## [Problem statement]
Copy exactly the lines from the one containing "The height and" through the last line of the records below, both included, and leave out the pictures.

## [Stored data entries]
::::::

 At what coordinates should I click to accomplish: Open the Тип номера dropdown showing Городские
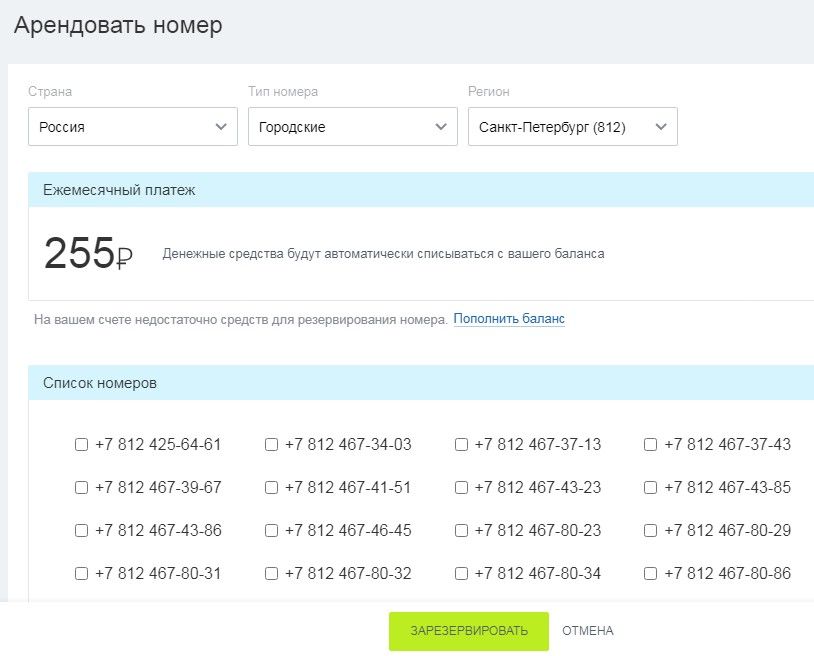click(x=352, y=127)
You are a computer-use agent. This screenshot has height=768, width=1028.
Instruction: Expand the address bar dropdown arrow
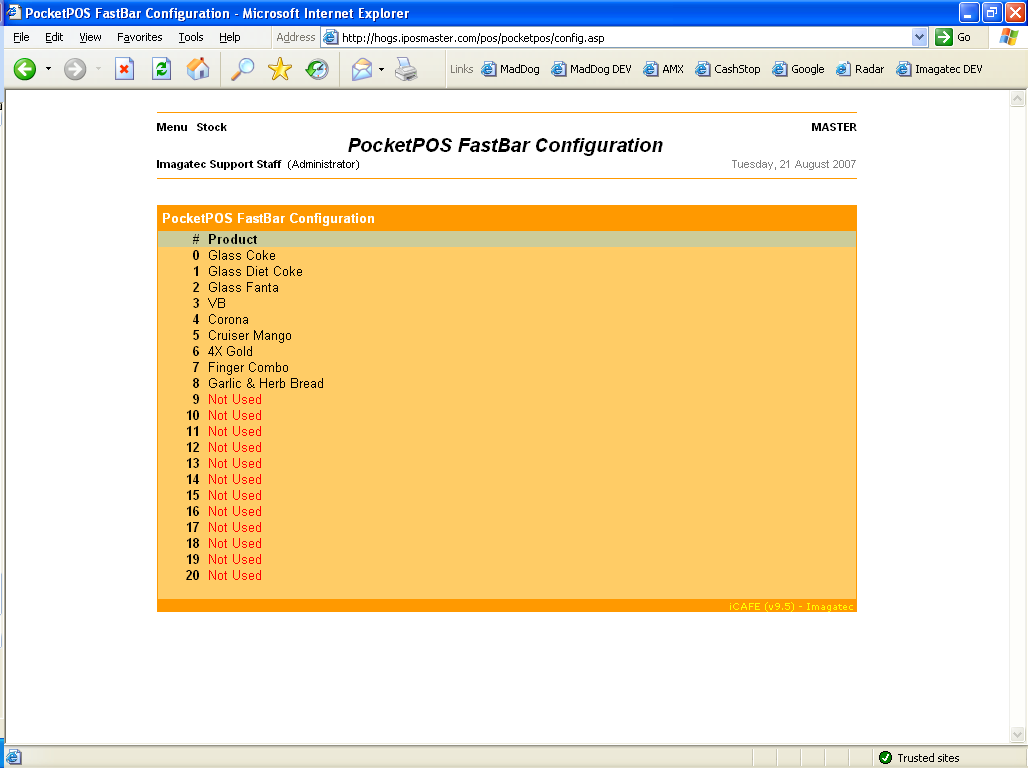[920, 37]
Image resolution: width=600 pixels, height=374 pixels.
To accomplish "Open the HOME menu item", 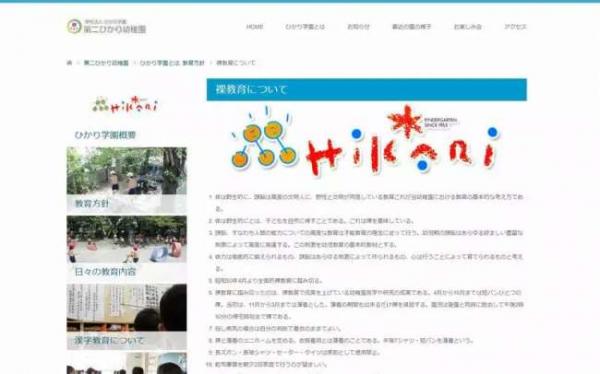I will click(254, 27).
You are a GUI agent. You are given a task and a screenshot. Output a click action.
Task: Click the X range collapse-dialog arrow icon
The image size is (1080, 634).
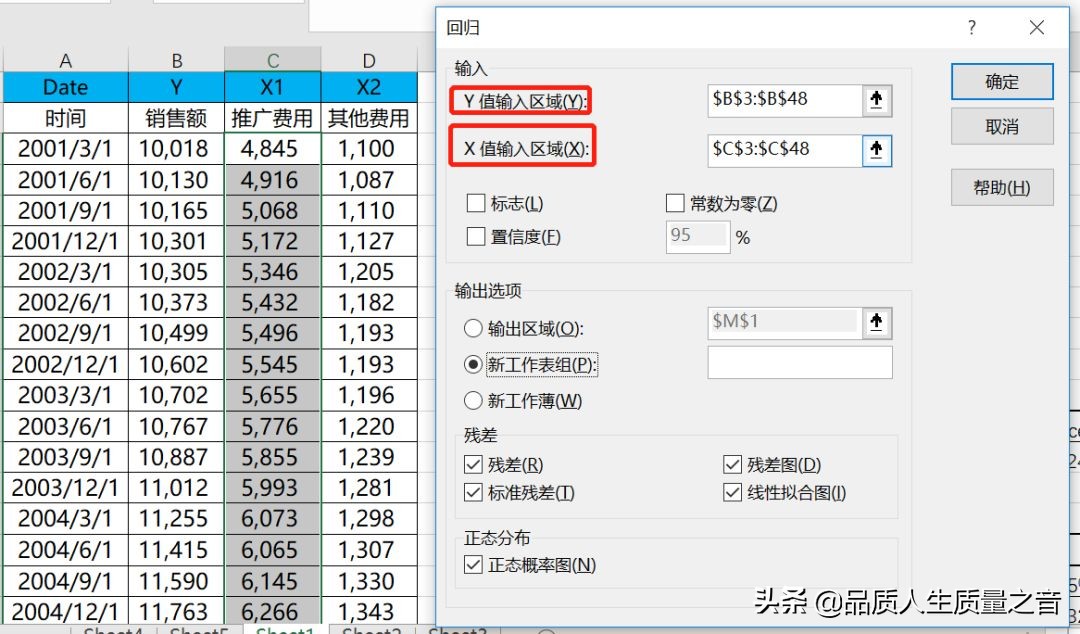coord(877,150)
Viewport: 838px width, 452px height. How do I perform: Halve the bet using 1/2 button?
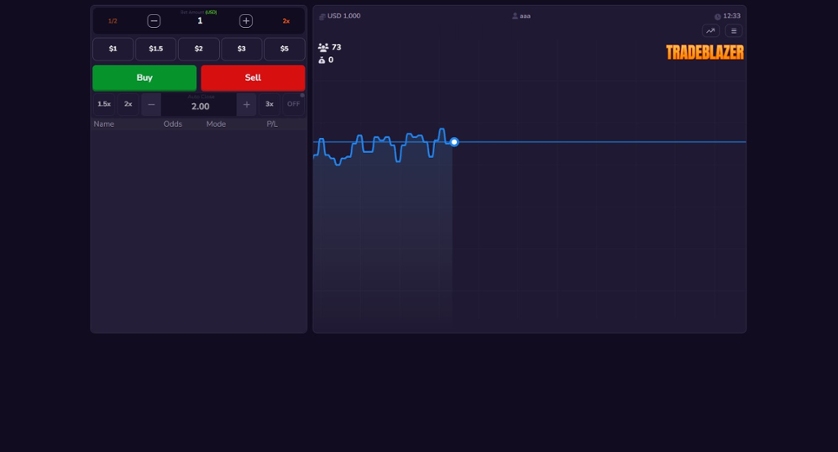click(x=113, y=21)
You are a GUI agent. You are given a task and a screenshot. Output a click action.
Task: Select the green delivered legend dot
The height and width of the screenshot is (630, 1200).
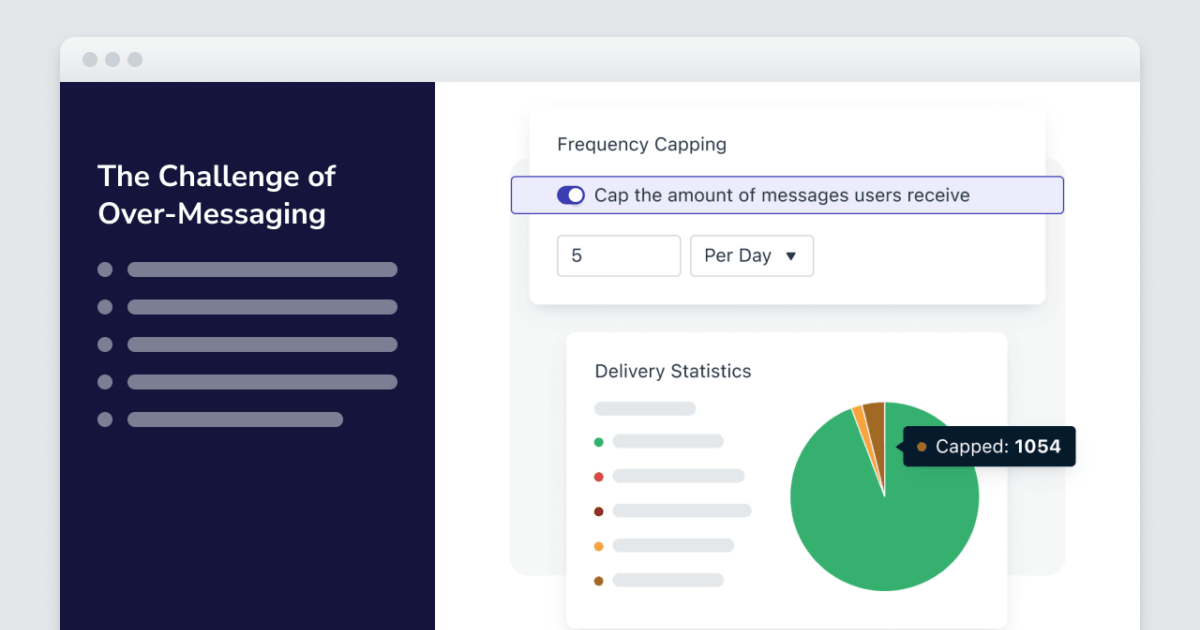pos(598,441)
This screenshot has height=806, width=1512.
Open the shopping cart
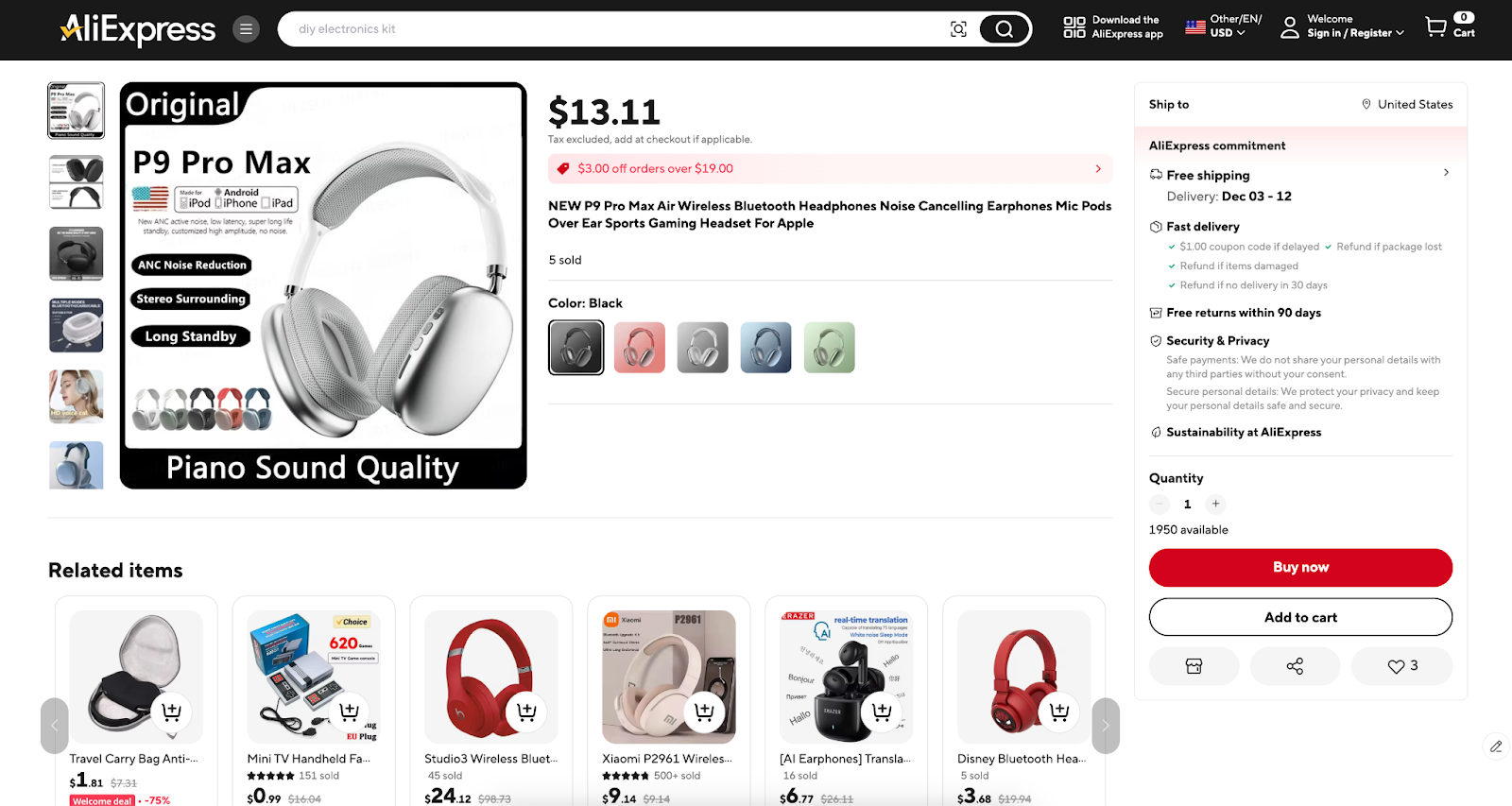click(1450, 26)
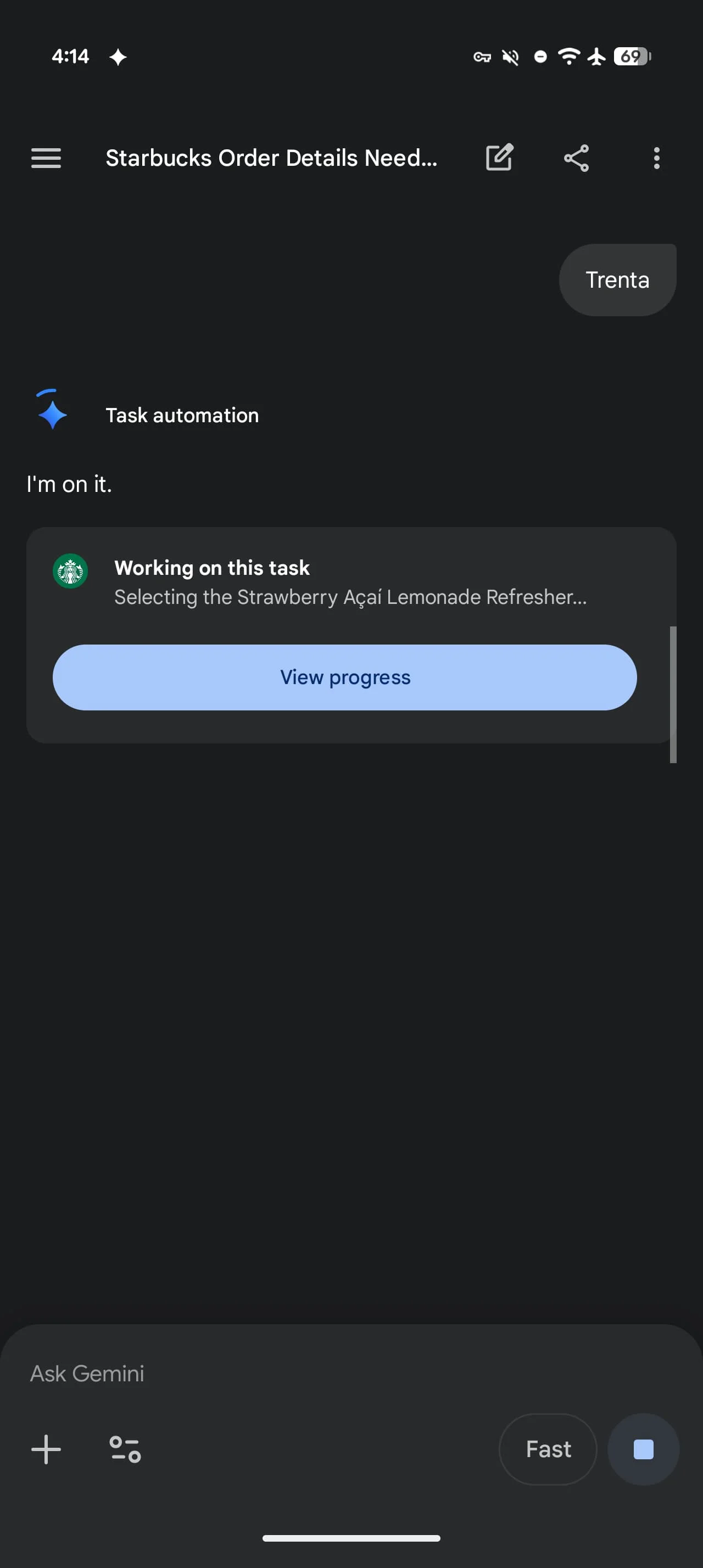
Task: Open the tools sliders icon
Action: (x=125, y=1449)
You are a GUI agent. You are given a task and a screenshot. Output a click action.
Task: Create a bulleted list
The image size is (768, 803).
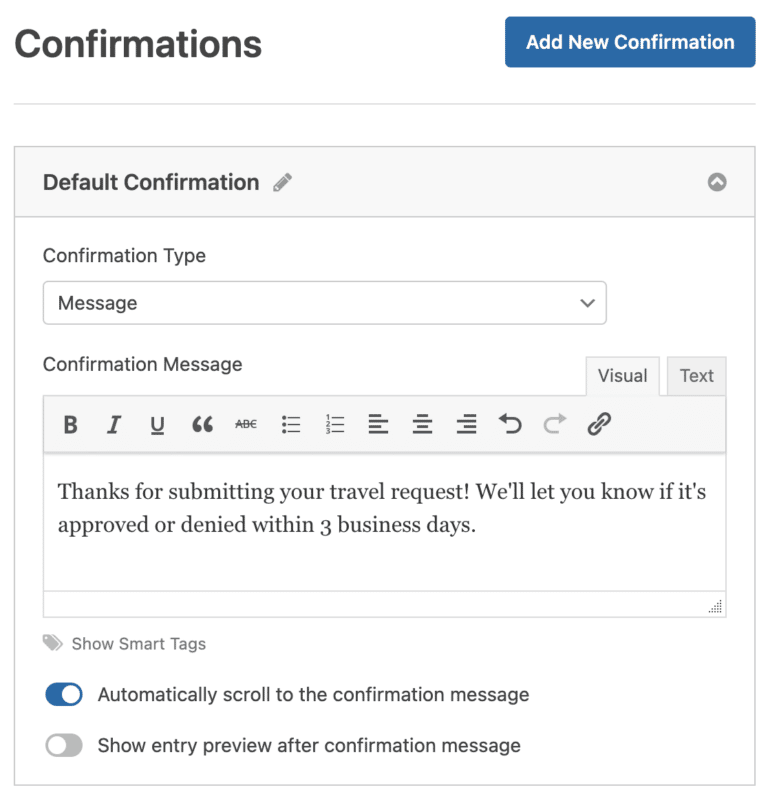290,424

::::::

## [Finished exercise]
The height and width of the screenshot is (630, 1200).
pos(598,441)
This screenshot has height=806, width=1512.
Open the shopping cart
click(1450, 26)
Task: Open the tools sliders icon
Action: (x=125, y=1449)
You are a GUI agent. You are given a task and a screenshot. Output a click action.
Task: Create a bulleted list
The image size is (768, 803).
290,424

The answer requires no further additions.